The trial also had a pre-defined "severe" category of COVID-19. By November 7, there were 19 cases in the placebo group and none in those who received the vaccine. As of November 21, it had gone to 30 cases among the placebo group, but the mRNA-1273 group remained without any cases. It's unclear whether this was because the vaccine also limits the severity of infection or because there were so few cases in the vaccinated group that the odds of having a severe case were low.

One good, two better

There's some indication that just one dose of the vaccine is helpful. At the time of the second injection, participants were tested for SARS-CoV-2; 38 in the placebo group had picked up an infection, compared to 14 in the mRNA-1273 group.

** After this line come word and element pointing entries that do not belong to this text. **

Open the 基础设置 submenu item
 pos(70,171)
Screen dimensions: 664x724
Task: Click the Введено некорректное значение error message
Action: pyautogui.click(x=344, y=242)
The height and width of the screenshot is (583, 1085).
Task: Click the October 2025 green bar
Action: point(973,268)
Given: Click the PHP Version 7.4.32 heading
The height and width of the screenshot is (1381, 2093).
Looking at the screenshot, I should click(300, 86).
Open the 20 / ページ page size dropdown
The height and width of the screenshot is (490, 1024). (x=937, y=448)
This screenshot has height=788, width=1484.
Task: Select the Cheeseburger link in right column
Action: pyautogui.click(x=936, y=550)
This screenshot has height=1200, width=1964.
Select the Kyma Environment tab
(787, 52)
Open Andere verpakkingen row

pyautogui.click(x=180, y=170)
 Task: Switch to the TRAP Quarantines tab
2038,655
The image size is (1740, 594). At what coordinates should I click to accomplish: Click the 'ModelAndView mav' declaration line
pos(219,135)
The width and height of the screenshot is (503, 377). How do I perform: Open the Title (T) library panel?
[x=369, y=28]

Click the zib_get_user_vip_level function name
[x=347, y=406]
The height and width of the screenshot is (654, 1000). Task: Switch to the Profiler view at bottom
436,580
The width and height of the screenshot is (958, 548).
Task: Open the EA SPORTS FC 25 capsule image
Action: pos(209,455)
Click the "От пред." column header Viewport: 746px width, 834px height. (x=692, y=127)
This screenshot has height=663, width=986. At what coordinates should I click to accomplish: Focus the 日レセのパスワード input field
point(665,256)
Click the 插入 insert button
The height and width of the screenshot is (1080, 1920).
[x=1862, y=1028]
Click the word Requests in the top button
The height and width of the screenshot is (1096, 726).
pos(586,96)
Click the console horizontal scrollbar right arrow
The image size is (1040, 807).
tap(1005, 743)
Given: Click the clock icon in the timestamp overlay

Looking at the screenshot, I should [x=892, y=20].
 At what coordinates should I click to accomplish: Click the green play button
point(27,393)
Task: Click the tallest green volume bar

The difference between placebo and vaccine groups also became significant by 14 days after the first vaccination—two weeks before the booster is normally administered.

 

Side effects were typical for vaccines: the immune response tended to produce some flu-like symptoms, like fatigue, headache, and muscle and joint pain. Problems were more common after the second dose. There were also reports of pain at the injection site and swelling and tenderness of that arm. Severe health events like heart or kidney problems occurred in both groups at roughly equal levels. The one exception was Bell's palsy, a temporary paralysis of facial muscles, which occurred in three people in the vaccine group, but only one in the placebo group.

 

Overall, these results look extremely promising, and similar efficacy was enough to gain an Emergency Use Authorization for the Pfizer/BioNTech vaccine. Having a second vaccine, and the added manufacturing capacity that comes with it, could greatly increase the speed at which public health authorities are able to move through their priority list.